Глава 5
«Страховое общество „Россия“ осуществляет страхование пассажиров на короткий и долгий срок. Приобретайте страховые билеты на кассах вокзалов»
Ведомости
Метелька крутился и то и дело тянулся к ушам, словно проверяя, на месте ли, не отрезал ли Еремей часом, когда головы брил. И голову вот тоже трогал, потом морщился и на лице его возникало преобиженное выражение. Впрочем, стоило пальцам коснуться добротной, пусть и не новой, шинельки и обида исчезала, а выражение становилось уже задумчивым.
Оно, конечно, волос жалко, но ведь отрастут. А такой одёжки у Метельки прежде не было.
— Глянь, — шептал он мне намедни. — Ты только глянь, Савка, какая!
И рубашку пихал, сам щупал и бормотал что-то про полотно, которое и толстое, и мягкое.
Нет, одежда неплохая. Не самая новая, но новую тут, сколь понимаю, далеко не всякий себе позволить может. Это вот бельё Еремей новое выправил, за что ему большое человеческое спасибо. Что до формы, то, подозреваю, куплена она была в лавке старьёвщика, которых по пути к вокзалу попадалось множество. И я с удивлением понял, что секонд-хенд — это далеко не нашего времени придумка. Ладно, главное, что сидела форма эта, про которую я из Метелькиного словесного потока понял, что она не просто так, но гимназическая, почти нормально. Чуть великовата, ну так не мала же.
Так Еремей сказал.
И велел ремни затянуть потуже. А после взял и обрил, добавивши, что так мы жальче выглядеть будем. Вот не знаю за себя, но смотреть на Метельку было смешно — лысый, с синеватой макушкой, с которой гимназическая фуражка то и дело сползала, с оттопыренными ушами и веснушками, он гляделся и нелепо, и забавно.
Подозреваю, что я не сильно лучше. Фуражка всё норовила съехать, то на нос, то на затылок. Сейчас вон вовсе приподнялась от дуновения ветерка и пришлось её ловить, чтоб совсем не улетела.
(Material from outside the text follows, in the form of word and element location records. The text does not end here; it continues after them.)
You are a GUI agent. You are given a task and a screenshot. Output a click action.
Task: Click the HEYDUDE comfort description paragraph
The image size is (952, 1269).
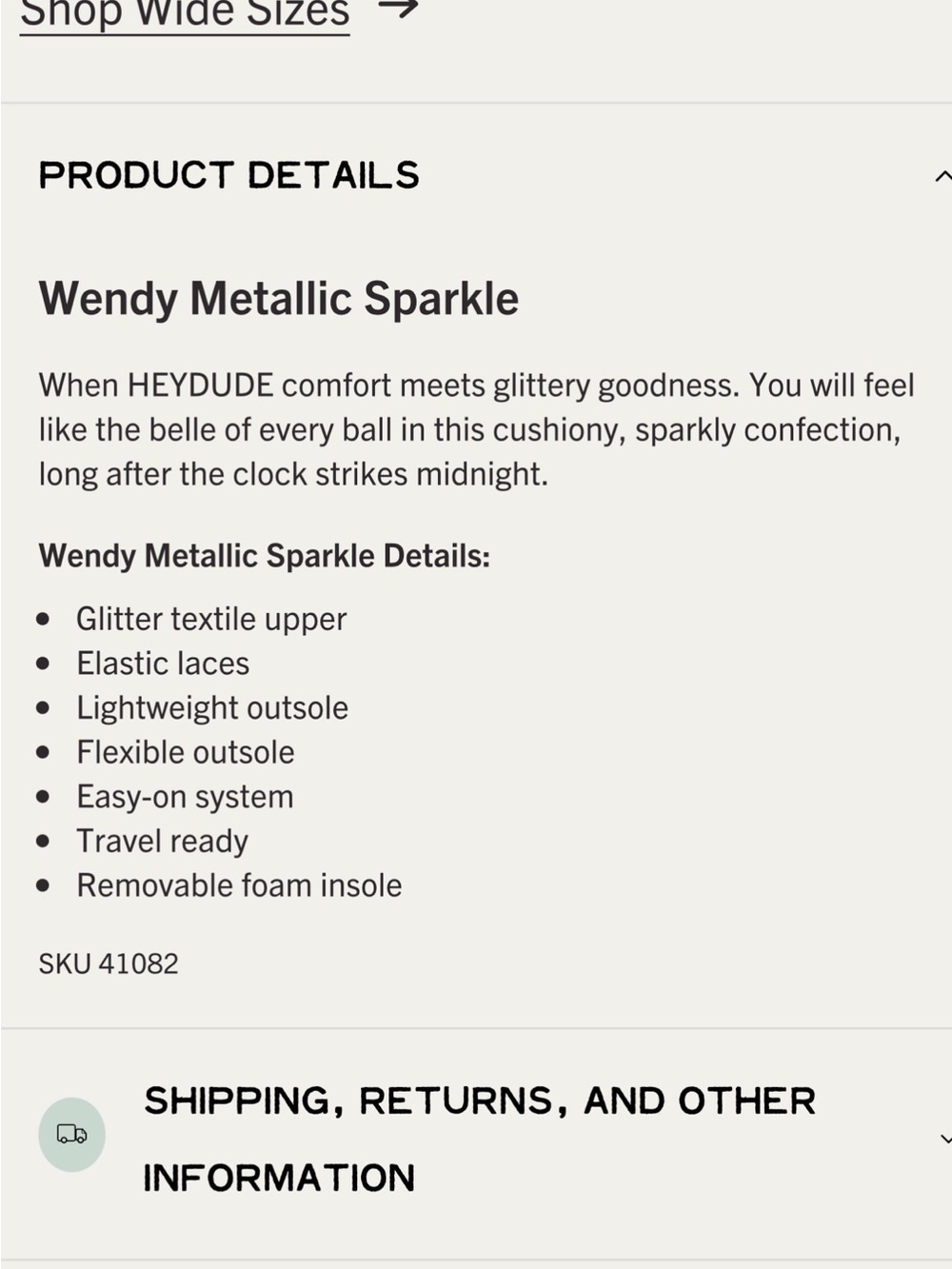tap(476, 429)
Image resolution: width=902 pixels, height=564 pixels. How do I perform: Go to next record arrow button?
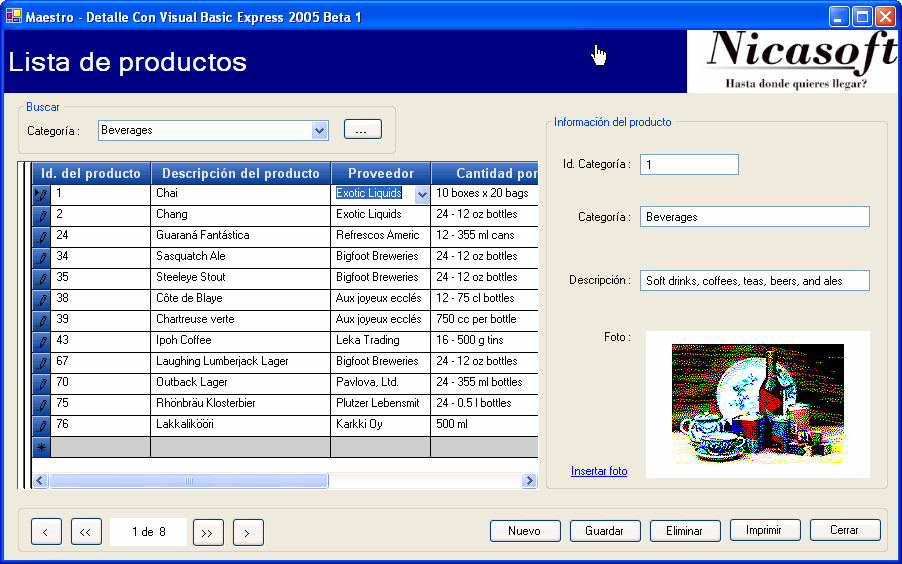pos(248,532)
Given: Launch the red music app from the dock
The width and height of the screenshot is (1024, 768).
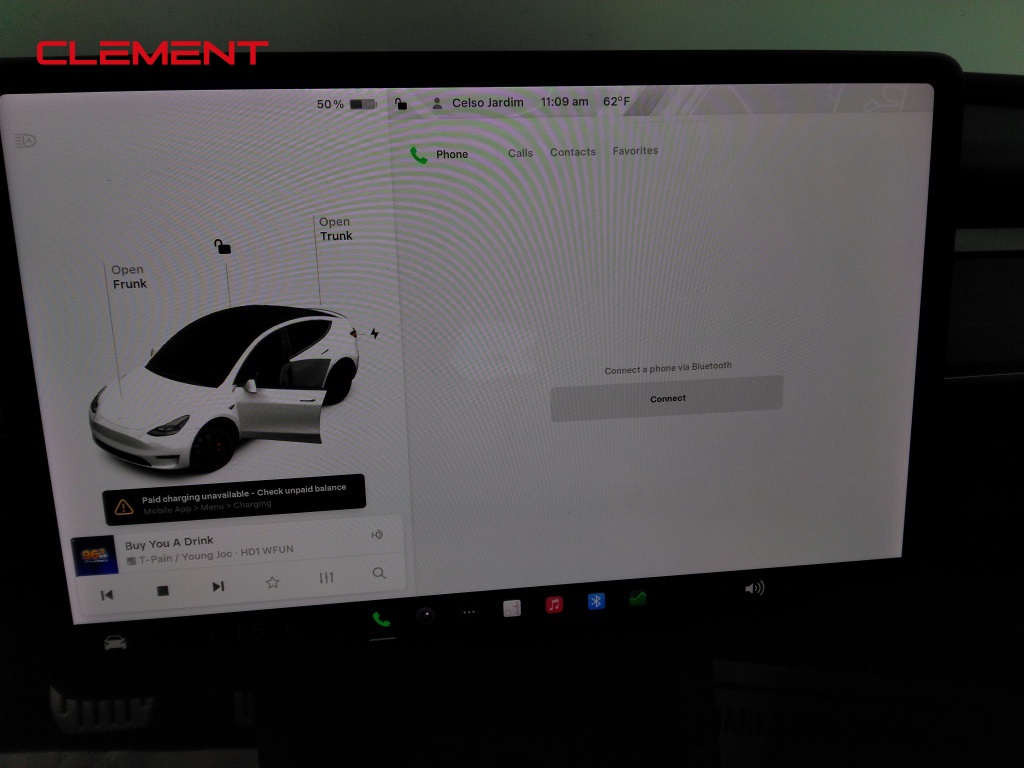Looking at the screenshot, I should point(554,605).
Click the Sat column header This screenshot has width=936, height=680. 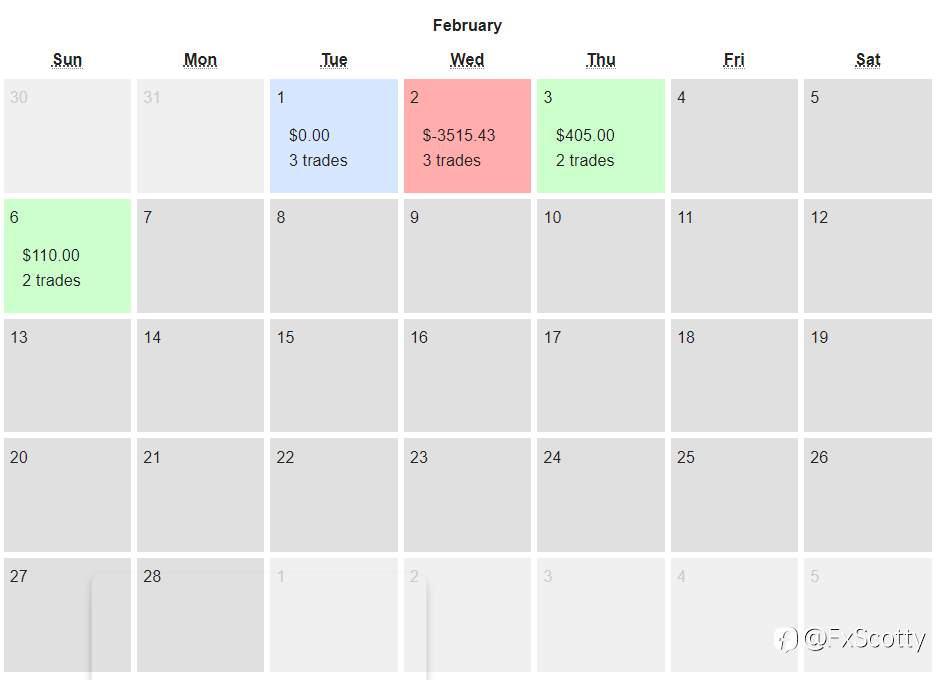point(867,60)
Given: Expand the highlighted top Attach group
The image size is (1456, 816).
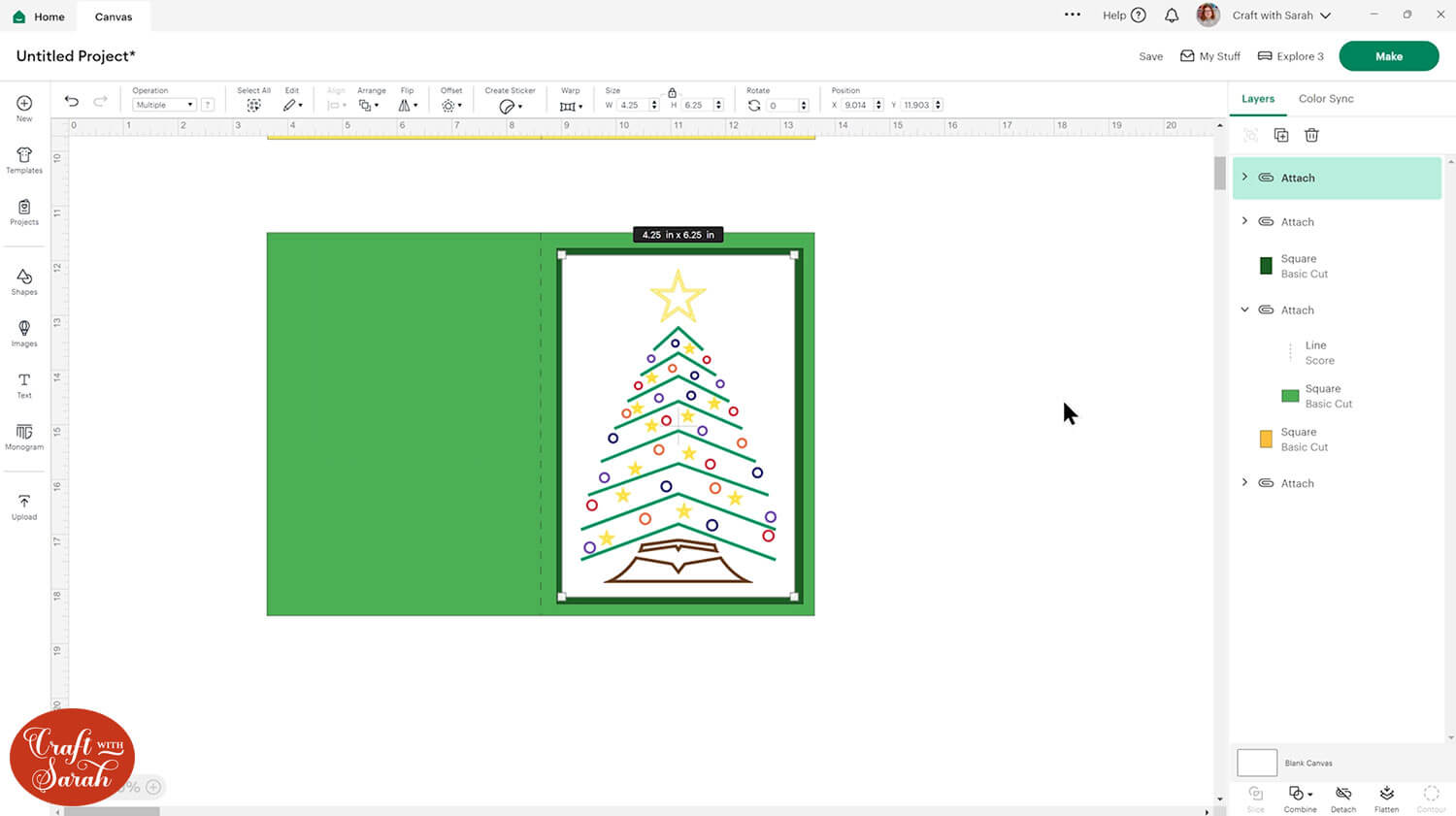Looking at the screenshot, I should pyautogui.click(x=1245, y=178).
— Не отставайте, — велел Еремей, не оборачиваясь. — Почти уже. Вона, сейчас вокзал будет.
Вокзал.
Четыре дня прошло с того разговора, который я всё как-то пытался уложить не то в своей, не то в Савкиной башке.
Четыре дня.
Два я лежал пластом, пытаясь в себя прийти. А на третий приключился визит Антона Павловича, блуждающий взгляд которого ясно говорил, что мыслями добрейший целитель где-то весьма далеко, да и вообще соображает он мало.
— М-мёртвый… с-совсем м-мёртвый, — сказал он, так и не рискнув отлипнуть от косяка.
— А то, — согласился Еремей. — И ты, падла, виноватый…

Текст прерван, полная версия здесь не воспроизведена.